24.3 Simple Demonstrations

polarMap() is demonstrated in Figure 24.1. Try clicking on each of the markers to see which sites they correspond to.

polarMap(
  polar_data,
  pollutant = "nox",
  latitude = "lat",
  longitude = "lon",
  popup = "site"
)

Figure 24.1: A demonstration of polarMap().

Another example, this time using annulusMap(), is given in Figure 24.2. Note that this time there are two different pollutants plotted, which can be swapped between using the layer control menu. openairmaps automatically deals with subscripts in common pollutant names.

annulusMap(
  polar_data,
  pollutant = c("nox", "no2"), 
  provider = "CartoDB.Positron",
  latitude = "lat",
  longitude = "lon"
)

Figure 24.2: A more complex demonstration, this time using annulusMap().

24.4 Colour Scales

Figure 24.1 could be described as using polarMap() in a “qualitative” mode — each site is using its own colour scale, so they cannot be easily compared quantitatively. There are two ways to use polarMap() in a more “quantitative” way:

1. Use the appropriate “scale” argument to set a colour scale that all markers will share. For polarMap() (and annulusMap()) this is the “limits” argument, which works the same way as in polarPlot() (and annulusPlot()). In fact, all of the “scales” arguments shown in Table 24.2 work in the exact same way as their corresponding openair function. Setting a shared scale will draw an easy-to-read shared legend, which can be disabled using the draw.legend argument.
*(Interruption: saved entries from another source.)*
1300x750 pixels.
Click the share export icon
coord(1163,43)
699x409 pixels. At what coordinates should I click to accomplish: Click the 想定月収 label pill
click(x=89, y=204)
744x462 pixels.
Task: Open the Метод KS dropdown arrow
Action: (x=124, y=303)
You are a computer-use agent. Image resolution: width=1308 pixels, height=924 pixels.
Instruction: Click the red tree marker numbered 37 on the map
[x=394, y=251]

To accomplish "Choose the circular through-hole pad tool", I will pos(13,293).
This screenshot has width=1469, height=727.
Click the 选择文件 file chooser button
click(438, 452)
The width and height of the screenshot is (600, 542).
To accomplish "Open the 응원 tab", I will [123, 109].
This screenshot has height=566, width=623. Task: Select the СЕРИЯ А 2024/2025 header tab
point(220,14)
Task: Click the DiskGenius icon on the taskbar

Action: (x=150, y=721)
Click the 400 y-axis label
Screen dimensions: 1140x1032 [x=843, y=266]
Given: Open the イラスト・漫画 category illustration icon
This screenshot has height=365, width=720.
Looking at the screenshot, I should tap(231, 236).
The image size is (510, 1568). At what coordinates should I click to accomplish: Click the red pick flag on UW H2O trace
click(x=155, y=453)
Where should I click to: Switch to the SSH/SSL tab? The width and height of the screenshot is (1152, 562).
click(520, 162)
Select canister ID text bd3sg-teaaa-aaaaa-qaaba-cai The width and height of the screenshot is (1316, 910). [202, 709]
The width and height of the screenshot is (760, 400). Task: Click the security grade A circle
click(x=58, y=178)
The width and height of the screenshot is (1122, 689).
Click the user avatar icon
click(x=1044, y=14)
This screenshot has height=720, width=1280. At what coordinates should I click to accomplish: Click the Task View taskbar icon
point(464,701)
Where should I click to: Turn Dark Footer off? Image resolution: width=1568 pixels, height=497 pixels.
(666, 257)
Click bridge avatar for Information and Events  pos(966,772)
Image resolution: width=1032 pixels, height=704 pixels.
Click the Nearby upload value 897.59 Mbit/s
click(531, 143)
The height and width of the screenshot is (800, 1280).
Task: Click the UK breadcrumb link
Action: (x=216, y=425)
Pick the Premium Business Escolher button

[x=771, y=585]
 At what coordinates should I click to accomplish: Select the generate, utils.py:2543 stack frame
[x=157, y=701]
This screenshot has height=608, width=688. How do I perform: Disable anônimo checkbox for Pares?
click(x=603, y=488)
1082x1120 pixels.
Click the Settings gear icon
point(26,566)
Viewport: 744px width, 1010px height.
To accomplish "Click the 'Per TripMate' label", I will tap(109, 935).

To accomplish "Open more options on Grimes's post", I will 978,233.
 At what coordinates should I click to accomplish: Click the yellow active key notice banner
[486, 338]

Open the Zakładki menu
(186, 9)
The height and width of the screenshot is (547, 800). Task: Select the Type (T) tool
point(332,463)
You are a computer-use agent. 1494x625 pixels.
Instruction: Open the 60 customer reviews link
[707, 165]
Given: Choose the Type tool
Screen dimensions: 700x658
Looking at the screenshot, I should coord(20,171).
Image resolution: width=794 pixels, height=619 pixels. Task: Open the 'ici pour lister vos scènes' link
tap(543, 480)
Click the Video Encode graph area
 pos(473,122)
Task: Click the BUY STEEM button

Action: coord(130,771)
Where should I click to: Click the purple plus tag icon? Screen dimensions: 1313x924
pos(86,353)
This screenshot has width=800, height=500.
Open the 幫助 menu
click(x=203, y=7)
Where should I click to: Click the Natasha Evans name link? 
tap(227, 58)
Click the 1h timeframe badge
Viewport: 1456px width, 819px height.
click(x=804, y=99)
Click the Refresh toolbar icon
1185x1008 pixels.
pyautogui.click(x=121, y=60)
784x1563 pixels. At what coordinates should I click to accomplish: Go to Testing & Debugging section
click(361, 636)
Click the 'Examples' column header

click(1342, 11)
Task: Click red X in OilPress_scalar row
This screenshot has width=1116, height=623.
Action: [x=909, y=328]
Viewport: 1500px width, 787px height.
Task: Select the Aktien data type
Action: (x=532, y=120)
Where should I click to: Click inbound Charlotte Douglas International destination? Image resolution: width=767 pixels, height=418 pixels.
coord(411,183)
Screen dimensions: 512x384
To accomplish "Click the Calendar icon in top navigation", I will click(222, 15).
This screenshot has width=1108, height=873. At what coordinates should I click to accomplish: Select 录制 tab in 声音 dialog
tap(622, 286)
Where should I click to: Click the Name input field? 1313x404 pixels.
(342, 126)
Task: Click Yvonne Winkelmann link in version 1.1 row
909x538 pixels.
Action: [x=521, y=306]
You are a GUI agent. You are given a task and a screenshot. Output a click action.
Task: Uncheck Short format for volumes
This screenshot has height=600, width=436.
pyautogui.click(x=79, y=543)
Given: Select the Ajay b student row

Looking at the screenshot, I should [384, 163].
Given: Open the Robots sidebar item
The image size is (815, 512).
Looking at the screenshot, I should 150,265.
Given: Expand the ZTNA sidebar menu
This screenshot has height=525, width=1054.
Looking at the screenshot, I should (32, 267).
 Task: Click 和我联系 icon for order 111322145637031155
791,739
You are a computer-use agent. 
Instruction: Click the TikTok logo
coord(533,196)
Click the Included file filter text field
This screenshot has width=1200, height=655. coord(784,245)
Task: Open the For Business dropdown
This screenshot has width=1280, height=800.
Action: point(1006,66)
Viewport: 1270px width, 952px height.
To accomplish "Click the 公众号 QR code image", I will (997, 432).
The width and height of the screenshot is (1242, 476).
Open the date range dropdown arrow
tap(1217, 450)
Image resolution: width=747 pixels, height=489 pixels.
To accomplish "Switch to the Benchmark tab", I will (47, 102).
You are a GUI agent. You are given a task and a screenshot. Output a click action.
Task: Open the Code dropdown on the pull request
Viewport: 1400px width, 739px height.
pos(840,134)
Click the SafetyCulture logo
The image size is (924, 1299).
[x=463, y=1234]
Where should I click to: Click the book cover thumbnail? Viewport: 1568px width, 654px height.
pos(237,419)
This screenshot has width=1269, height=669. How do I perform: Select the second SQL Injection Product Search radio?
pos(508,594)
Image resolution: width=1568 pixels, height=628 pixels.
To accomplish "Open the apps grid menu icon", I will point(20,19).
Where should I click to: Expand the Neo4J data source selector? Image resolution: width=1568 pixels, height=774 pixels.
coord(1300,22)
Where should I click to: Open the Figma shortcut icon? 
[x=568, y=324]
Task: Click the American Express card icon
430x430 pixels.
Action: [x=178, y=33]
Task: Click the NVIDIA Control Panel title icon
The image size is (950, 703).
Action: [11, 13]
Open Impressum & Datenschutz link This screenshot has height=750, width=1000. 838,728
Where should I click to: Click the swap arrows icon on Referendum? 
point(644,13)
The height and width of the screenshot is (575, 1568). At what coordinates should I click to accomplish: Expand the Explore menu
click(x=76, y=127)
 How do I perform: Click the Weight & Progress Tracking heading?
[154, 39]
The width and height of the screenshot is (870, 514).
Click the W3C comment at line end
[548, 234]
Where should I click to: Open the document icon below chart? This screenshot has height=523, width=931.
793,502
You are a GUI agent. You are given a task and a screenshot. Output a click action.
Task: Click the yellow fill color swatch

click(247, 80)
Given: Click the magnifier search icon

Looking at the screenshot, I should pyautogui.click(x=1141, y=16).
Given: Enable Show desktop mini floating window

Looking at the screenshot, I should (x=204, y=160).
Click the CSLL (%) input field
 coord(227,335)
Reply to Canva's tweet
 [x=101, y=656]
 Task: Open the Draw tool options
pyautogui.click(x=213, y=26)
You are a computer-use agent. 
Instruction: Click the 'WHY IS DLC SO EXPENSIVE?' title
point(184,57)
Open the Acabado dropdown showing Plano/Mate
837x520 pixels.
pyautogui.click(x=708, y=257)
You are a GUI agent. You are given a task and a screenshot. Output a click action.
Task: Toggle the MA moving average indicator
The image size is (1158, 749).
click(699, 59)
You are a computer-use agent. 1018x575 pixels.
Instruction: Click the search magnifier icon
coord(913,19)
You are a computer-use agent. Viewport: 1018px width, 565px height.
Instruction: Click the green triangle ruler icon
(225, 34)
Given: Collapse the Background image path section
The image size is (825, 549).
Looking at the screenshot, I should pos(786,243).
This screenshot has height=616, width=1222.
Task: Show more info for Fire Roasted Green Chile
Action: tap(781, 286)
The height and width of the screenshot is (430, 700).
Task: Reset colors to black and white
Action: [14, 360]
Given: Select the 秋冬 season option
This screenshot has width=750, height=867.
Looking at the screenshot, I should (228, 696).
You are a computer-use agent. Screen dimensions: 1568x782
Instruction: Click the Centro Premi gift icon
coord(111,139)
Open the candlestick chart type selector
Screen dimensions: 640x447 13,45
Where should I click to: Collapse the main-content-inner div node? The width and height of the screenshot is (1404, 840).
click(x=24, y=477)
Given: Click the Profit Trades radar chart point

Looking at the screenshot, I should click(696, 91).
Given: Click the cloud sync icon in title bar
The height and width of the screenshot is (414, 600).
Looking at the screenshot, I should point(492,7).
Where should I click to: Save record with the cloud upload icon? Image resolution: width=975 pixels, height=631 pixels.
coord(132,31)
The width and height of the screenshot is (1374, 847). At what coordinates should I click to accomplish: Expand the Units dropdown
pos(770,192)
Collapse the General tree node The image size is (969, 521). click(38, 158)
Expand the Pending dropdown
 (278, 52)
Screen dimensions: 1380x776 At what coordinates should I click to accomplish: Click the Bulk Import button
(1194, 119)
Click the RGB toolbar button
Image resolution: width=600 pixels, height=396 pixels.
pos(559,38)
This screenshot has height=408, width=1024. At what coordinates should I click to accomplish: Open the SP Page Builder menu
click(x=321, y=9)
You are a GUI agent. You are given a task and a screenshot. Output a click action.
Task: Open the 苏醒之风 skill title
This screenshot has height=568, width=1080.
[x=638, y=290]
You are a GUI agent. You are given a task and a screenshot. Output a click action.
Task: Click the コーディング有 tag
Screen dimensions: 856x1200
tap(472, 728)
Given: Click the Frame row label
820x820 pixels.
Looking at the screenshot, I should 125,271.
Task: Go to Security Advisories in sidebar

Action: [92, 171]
2. Set the key argument to be TRUE, which will draw the colour bar next to each individual marker. This may be advantageous if one site is much more polluted compared to another one, but the individual colour bars can be confusing and difficult to read depending on the chosen base map.

Shared Scale

polarMap(
  polar_data,
  pollutant = "nox",
  latitude = "lat",
  longitude = "lon",
  popup = "site",
  limits = c(0, 500)
)

Figure 24.3: A demonstration of polarMap() with a shared colour scale.

Distinct Scales

polarMap(
  polar_data,
  pollutant = "nox",
  latitude = "lat",
  longitude = "lon",
  popup = "site",
  key = TRUE
)

Figure 24.4: A demonstration of polarMap() with individual colour scales.

24.5 Use of type

Figure 24.5 uses percentileMap() and demonstrates how to use the “type” option to create a custom “layer control” menu and “label” and “popup” to label the markers, as well as passing on arguments to the equivalent openair function — in this case, passing the “intervals” argument to percentileRose() so that all of the markers are on the same radial axis.

percentileMap(
  polar_data,
  pollutant = "nox",
  type = "weekend",
  latitude = "lat",
  longitude = "lon", 
  provider = "Esri.WorldTopoMap",
  cols = "viridis",
  popup = "site",
  label = "site_type",
  intervals = c(0, 200, 400, 600, 800, 1000)
)

Figure 24.5: A demonstration of percentileMap() using the ‘type’ option and passing arguments to openair::percentileRose().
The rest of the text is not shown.